PBR musim itu cukup trengginas. Rizky Pellu tak ubahnya pemain senior jempolan dalam memutus serangan lawan, Kim sebagai aktor passing terbaik yang dimiliki tim, David Laly dan Wawan Febriyanto sebagai pelari cepat, dan Bepe naluri golnya kembali stabil. Semua berkat sentuhan Dejan Antonic dan stafnya. Hingga perpaduan tersebut meloloskan mereka ke final four ISL 2014, mereka menjadi tim semifinalis bersama klub-klub besar seperti Persipura Jayapura, Arema Cronus, dan Persib Bandung.

Bisa dibilang Dejan datang sebagaimana Ferguson datang ke MU. Tidak berbicara gelar juara, namun berhasil membangun fondasi tim yang kuat dengan pemain muda. Jika United memiliki class of 92 berisi David Beckham, Ryan Giggs, Nicky Butt, Paul Scholes, dan Neville, sedangkan PBR memiliki class of 2014 yang beranggotakan Kim Kurniawan, Rizky Pellu, Wawan Febriyanto, David Laly. Sayang pemain tersebut harus dilepas ke klub lain akibat krisis finansial yang mengancam klub.

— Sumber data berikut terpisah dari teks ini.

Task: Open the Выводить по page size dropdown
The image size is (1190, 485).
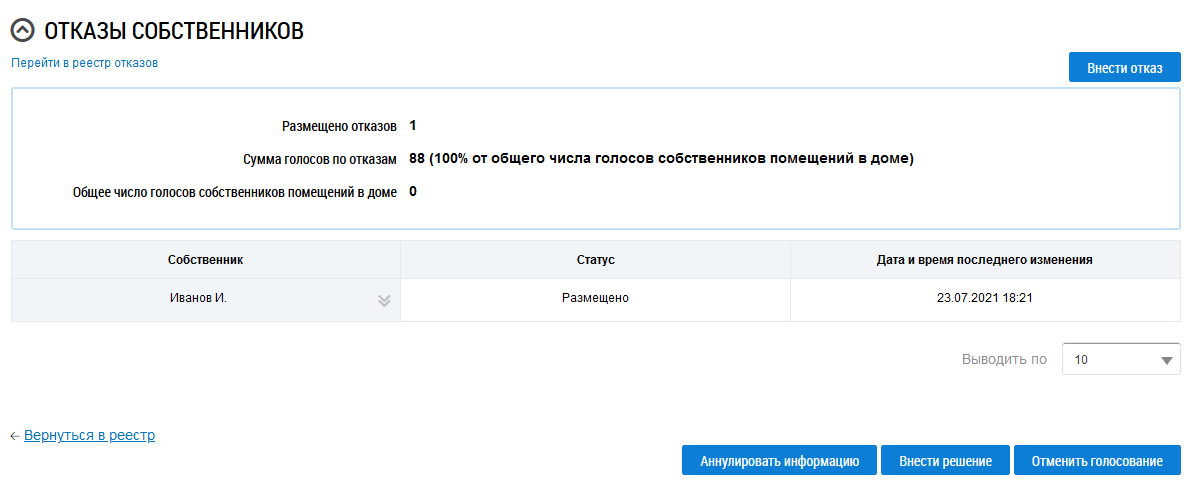Action: tap(1120, 359)
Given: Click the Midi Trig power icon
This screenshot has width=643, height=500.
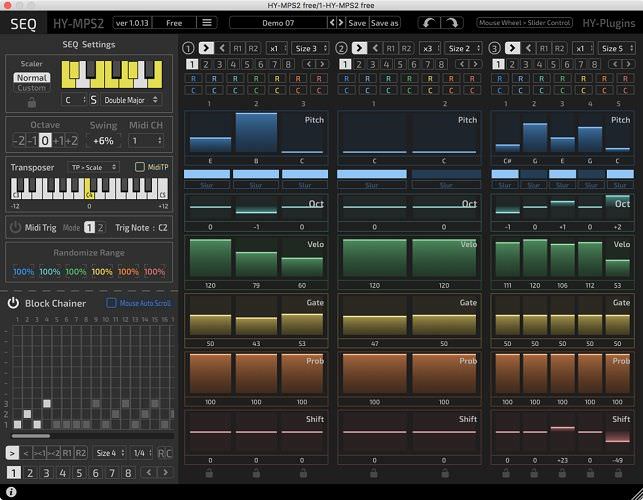Looking at the screenshot, I should 15,227.
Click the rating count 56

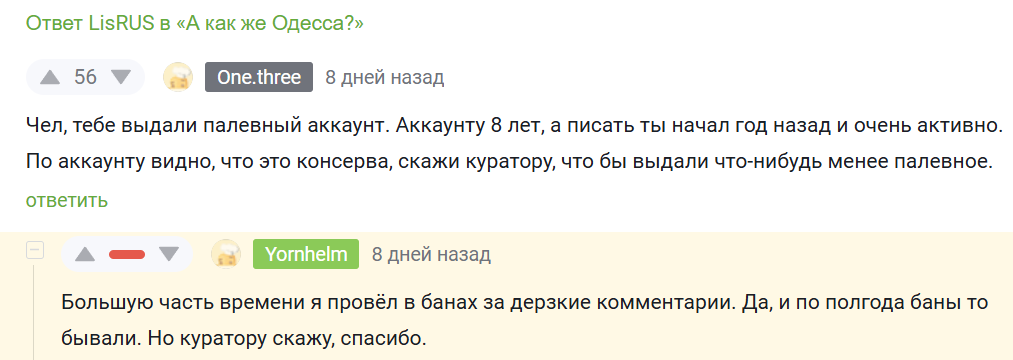(85, 78)
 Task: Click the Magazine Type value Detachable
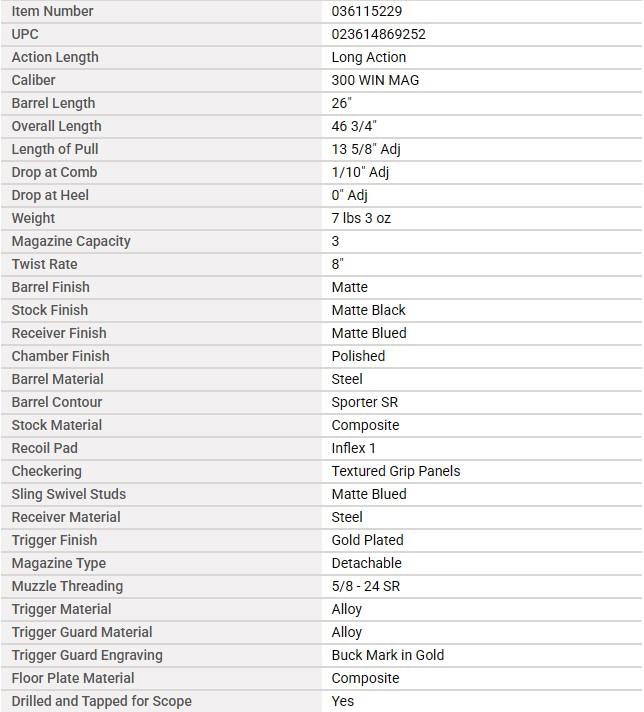coord(367,563)
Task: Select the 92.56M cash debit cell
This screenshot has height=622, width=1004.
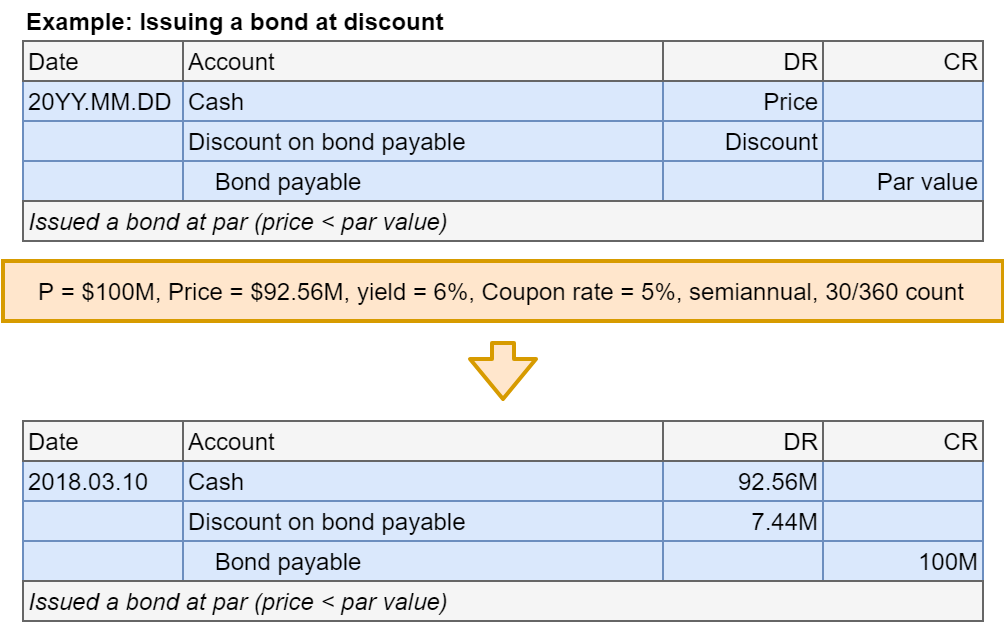Action: (742, 482)
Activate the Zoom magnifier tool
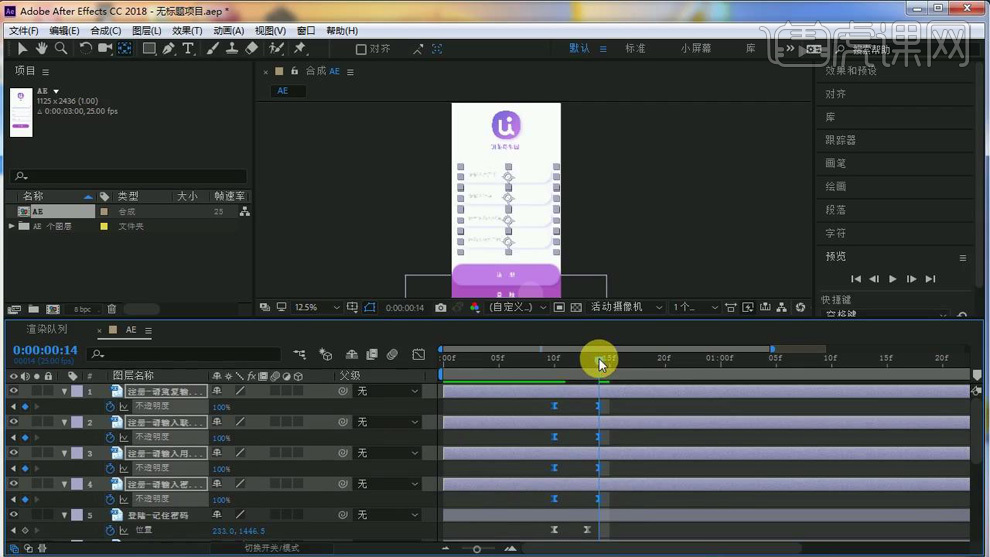Viewport: 990px width, 557px height. [61, 48]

Andai saja PBR bertahan sedikit lama lagi. Bisa dipastikan class of 2014 itu memberikan gelar bagi tim berjuluk The Boys Are Back ini. Mengingat para alumnus Class of 2014 dan PBR seyogianya itu kini menjadi tumpuan di klub barunya. Seperti Kim Kurniawan di Persib, Rizky Pellu di PSM, Rahmad Hidayat di SFC (musim lalu), David Laly di Liga Malaysia bersama Felcra FC, Ghozali Siregar di Persib Bandung, Wawan Febriyanto di PS Tira.

Senjakala PBR di ISL 2015

Awal April 2015 muncul kabar tidak sedap di Pelita Bandung Raya. Chief Executive Officer (CEO) PBR dikabarkan mengundurkan diri. Mundurnya Marco Gracia Paulo dari jabatannya membuat stabilitas finansial tim ini terganggu. Hingga manajemen memutuskan untuk berpindah homebase ke Bekasi.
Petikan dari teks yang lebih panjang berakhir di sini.